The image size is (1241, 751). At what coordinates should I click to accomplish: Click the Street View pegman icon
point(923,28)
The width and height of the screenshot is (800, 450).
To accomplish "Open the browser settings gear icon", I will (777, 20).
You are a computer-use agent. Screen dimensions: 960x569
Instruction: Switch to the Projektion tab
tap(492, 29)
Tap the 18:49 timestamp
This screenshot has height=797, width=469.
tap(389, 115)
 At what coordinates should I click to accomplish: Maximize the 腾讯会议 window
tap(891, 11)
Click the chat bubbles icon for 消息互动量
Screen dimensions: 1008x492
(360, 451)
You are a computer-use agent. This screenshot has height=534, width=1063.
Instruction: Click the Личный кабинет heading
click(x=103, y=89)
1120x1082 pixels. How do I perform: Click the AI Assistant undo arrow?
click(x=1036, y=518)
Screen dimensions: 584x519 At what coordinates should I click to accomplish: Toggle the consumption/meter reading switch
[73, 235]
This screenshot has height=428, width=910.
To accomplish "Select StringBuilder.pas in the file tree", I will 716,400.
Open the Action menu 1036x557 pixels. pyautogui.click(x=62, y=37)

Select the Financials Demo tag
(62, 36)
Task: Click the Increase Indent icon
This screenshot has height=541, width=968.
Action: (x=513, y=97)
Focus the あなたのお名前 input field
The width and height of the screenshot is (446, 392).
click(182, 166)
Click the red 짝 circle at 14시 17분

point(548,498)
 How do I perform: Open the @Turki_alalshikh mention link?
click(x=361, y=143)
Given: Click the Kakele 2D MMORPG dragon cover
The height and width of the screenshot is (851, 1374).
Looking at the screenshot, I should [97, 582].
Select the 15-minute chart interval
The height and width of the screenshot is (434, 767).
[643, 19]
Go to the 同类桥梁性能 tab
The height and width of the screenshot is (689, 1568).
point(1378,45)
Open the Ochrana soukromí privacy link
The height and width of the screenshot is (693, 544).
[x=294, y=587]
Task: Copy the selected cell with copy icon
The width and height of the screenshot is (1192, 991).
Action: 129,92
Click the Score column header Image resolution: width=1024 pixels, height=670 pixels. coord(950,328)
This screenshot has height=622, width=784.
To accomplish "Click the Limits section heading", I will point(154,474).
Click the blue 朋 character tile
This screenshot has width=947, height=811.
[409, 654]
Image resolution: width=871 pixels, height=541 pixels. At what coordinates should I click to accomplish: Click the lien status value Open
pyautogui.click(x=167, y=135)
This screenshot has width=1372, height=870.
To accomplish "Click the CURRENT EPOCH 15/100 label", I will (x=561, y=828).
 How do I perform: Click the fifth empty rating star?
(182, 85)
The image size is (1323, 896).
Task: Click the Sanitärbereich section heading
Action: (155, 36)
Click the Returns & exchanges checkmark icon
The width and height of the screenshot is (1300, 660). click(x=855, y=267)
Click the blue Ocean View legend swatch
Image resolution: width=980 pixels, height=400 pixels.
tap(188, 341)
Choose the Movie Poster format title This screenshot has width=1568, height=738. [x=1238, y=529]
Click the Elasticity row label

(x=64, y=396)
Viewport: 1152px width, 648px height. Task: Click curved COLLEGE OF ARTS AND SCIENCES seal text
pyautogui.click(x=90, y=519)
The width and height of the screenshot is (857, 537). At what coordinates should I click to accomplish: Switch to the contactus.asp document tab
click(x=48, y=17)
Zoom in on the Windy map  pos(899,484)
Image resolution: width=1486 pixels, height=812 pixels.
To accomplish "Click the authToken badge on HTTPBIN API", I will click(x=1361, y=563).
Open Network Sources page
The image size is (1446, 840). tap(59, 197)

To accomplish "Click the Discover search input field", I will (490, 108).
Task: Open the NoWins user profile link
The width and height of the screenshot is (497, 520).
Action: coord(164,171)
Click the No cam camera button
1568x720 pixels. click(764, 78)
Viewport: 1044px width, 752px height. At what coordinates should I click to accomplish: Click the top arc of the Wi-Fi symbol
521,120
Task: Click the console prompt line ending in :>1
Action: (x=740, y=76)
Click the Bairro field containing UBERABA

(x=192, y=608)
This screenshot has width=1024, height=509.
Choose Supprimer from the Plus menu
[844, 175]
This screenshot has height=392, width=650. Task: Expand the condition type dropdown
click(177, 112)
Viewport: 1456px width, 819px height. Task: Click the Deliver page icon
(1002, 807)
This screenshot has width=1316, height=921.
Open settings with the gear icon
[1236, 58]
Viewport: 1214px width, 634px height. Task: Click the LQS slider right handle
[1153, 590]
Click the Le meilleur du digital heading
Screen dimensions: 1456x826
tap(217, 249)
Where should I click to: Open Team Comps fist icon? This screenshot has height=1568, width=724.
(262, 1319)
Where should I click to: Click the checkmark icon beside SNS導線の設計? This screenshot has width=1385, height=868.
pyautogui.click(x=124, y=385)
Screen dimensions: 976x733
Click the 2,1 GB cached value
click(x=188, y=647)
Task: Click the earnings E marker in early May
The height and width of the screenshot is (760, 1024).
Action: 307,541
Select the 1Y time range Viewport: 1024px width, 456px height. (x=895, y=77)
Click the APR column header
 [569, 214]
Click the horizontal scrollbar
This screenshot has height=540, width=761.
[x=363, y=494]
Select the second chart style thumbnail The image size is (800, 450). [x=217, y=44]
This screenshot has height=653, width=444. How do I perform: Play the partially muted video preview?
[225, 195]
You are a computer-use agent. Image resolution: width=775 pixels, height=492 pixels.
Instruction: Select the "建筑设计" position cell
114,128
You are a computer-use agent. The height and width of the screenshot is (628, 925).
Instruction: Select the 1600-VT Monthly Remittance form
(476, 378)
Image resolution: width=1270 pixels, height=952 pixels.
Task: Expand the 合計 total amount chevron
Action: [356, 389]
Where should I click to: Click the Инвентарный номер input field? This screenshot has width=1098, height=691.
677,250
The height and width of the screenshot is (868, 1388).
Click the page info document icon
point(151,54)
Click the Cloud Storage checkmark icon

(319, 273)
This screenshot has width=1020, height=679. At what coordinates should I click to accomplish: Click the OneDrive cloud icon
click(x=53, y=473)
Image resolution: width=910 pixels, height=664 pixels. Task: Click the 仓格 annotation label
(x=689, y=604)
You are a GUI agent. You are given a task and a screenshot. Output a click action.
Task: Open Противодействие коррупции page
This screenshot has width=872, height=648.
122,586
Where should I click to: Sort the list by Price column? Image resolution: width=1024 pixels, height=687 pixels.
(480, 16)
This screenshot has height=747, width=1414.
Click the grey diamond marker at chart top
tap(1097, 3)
□ □ □
What you have to do - Go through the listing above and write out exactly the lines starting with the one holding "This screenshot has height=797, width=469." and running through the one holding "This screenshot has height=428, width=910.", ends included, and no others.

Response box -
This screenshot has height=797, width=469.
tap(389, 115)
 At what coordinates should I click to accomplish: Maximize the 腾讯会议 window
tap(891, 11)
Click the chat bubbles icon for 消息互动量
Screen dimensions: 1008x492
(360, 451)
You are a computer-use agent. This screenshot has height=534, width=1063.
Instruction: Click the Личный кабинет heading
click(x=103, y=89)
1120x1082 pixels. How do I perform: Click the AI Assistant undo arrow?
click(x=1036, y=518)
Screen dimensions: 584x519 At what coordinates should I click to accomplish: Toggle the consumption/meter reading switch
[73, 235]
This screenshot has height=428, width=910.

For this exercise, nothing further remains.